This invention relates to hand controls and, in particular, to hand controls employing damping techniques which damp involuntary user motion.
Hand control systems are employed in a wide range of applications, for example, in controlling air and land vehicles and in remote control applications. These hand control systems can be responsive not only to desired hand motions, but also to random hand motions due to pathological tremors, vibrations and other motions induced by the user's environment, such as air turbulence or rough terrain. Generally, the random hand motions become superimposed upon intended voluntary hand motion and, consequently, these unintended hand motions become translated into undesired system motion. Suppression of these random and induced hand motions would reduce deviations between the desired and actual system performance.

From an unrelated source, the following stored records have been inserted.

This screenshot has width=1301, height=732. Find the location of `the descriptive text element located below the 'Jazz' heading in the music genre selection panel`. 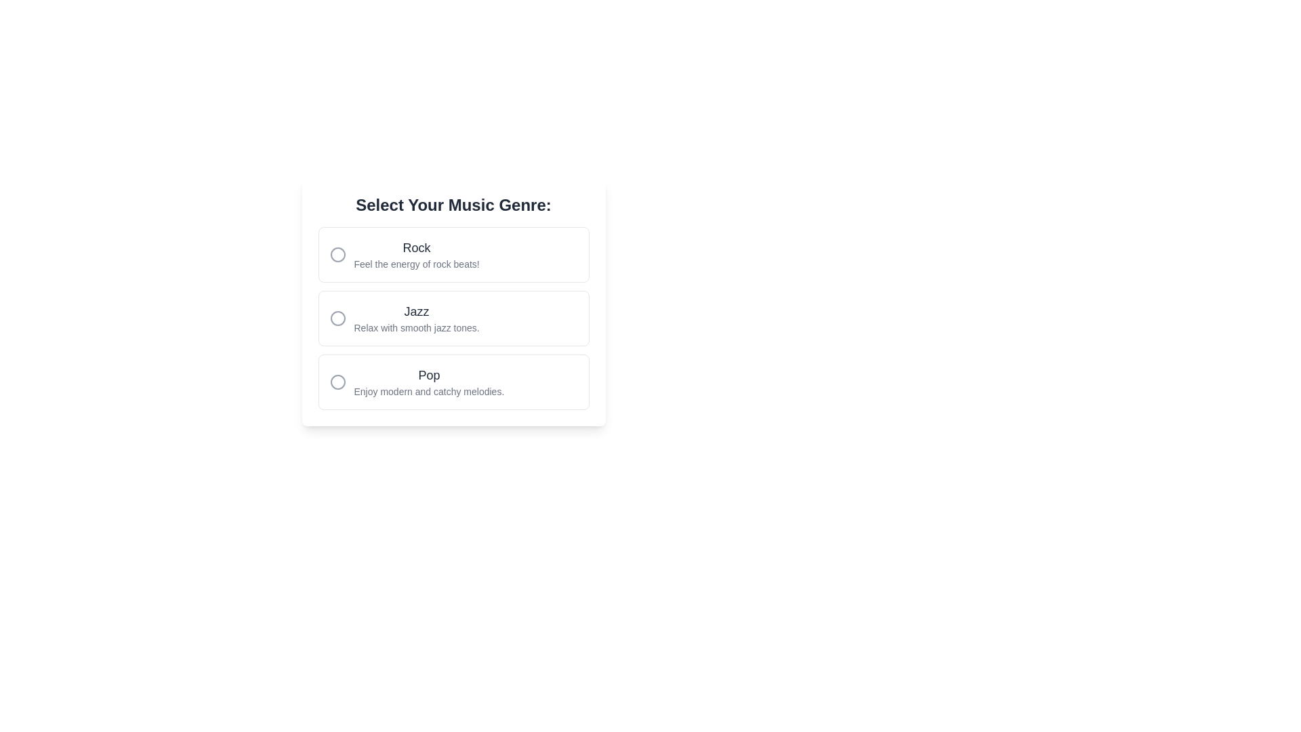

the descriptive text element located below the 'Jazz' heading in the music genre selection panel is located at coordinates (416, 327).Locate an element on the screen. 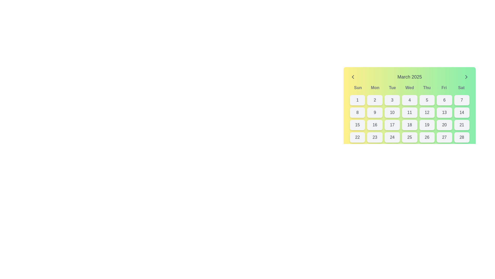 This screenshot has width=495, height=279. the button displaying '27' in the sixth row and sixth column of the calendar interface is located at coordinates (444, 137).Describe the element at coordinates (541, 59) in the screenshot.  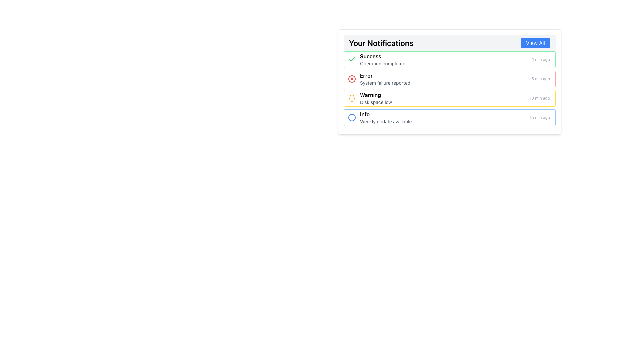
I see `the timestamp text '1 min ago'` at that location. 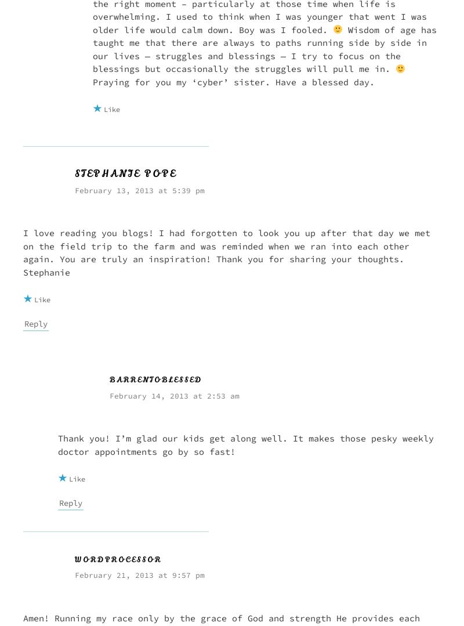 I want to click on 'Thank you!  I’m glad our kids get along well.  It makes those pesky weekly doctor appointments go by so fast!', so click(x=246, y=444).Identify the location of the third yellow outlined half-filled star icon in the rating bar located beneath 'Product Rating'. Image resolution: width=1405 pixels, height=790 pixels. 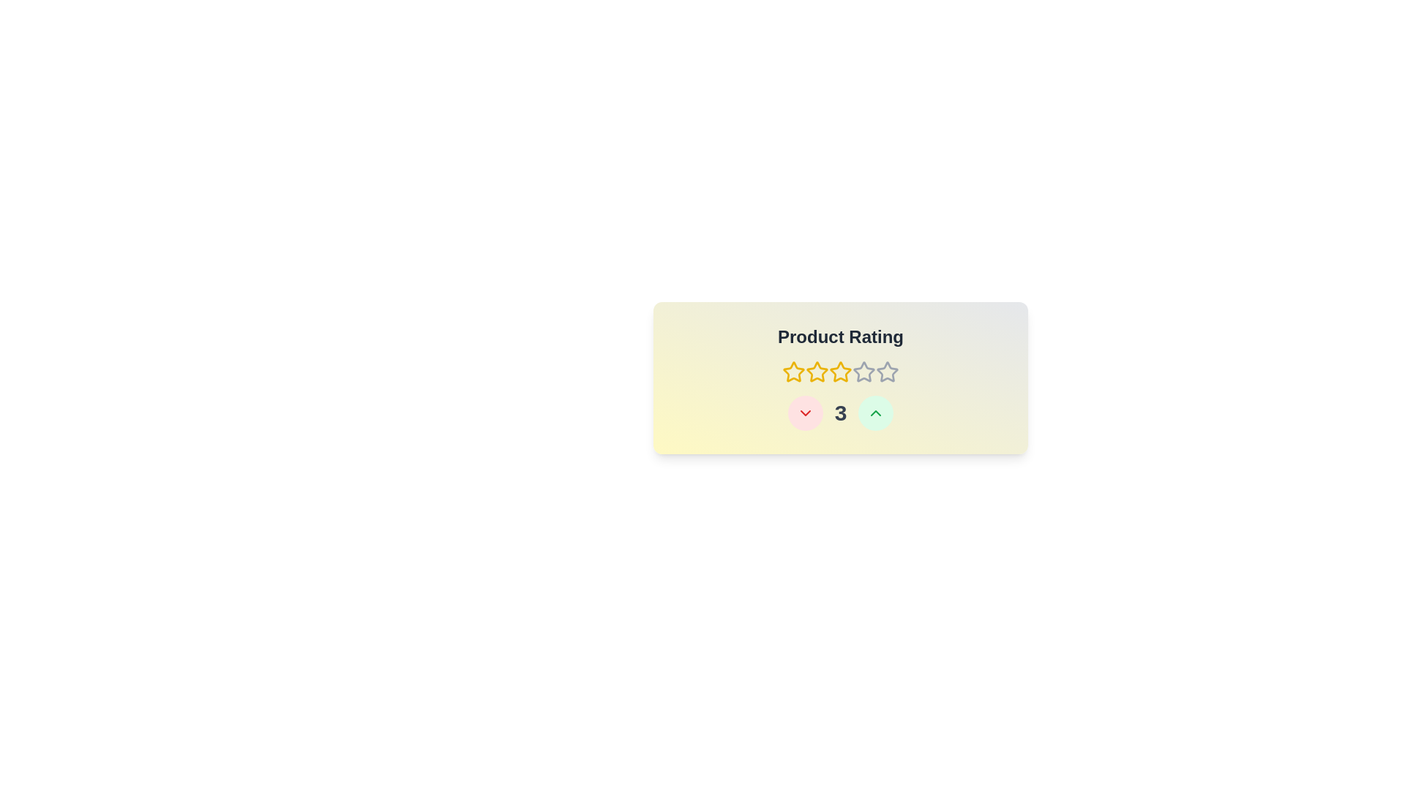
(817, 372).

In the context of aeronautics, both helicopters and airplanes are increasingly controlled by "fly-by-wire" techniques wherein there is no direct mechanical linkage between the pilot/operator and the vehicle control surfaces The side-arm control sticks being developed for fly-by-wire helicopters typically incorporate four degrees of freedom. Since airframe vibration is a serious concern in helicopter design, damping is desirable in sidearm controllers to prevent potentially unstable growth of vibrations coupled through the pilot's arm and the control stick.
Prior approaches to this problem have relied primarily on electronic damping techniques. Circuits which damp electronic control signals are disclosed, for example, in U.S. Pat. Nos. 3,989,208 and 3,901,466 issued to Lambregts; and in U.S. Pat. No. 4,094,479 issued to Kennedy, Jr. Unfortunately, such approaches add complexity to the signal processing of "fly-by-wire" systems.
A hybrid electromechanical damping system is disclosed in U.S. Pat. No. 4,477,043 issued to Repperger. In this patent, an aircraft control stick having two degrees of freedom is equipped with variable tension springs and dampers which can be adjusted to resist undesirable forces. A processor-based system senses forces exerted on the aircraft (e.g., by acceleration) and generates a signal for causing the control stick to resist such forces. Another active force feedback system for aircraft is disclosed in U.S. Pat. No. 4,236,685 issued to Kissel. However these types of "active control" are also quite complicated in application.
A mechanical damping system for an aircraft side-arm controller is disclosed in U.S. Pat. No. 4,069,720 issued to Thor. In this system, a two-axis side controller is equipped with two discrete rotational dashpots to damp vibrations. However, this system is rather cumbersome and requires adjustments so that the controller is properly positioned vis-a-vis the physiological center of rotation of the pilot's hand in each instance. Additionally, both Thor's system and that disclosed in the Repperger patent inherently have preferred directions, i.e. directions in which rotation occurs about only one of the axes. This effect is particularly pronounced when movement of the hand control is in a direction only slightly different from one of the preferred directions; in such instances, the slip-and-stick sensations of overcoming Coulomb friction can leave the operator with a feeling of unevenness in use.
There exists a need for better hand control systems that can provide better and simpler damping mechanisms. Moreover, there exists a need for hand controls that have more than two degrees of freedom and employ damping techniques without directional preferences to suppress unwanted user hand motions. Furthermore, there exists a need for better manual controls for helicopters and other aircraft, which controls are relatively insensitive to induced hand motions, for example, from airframe vibration or turbulent air.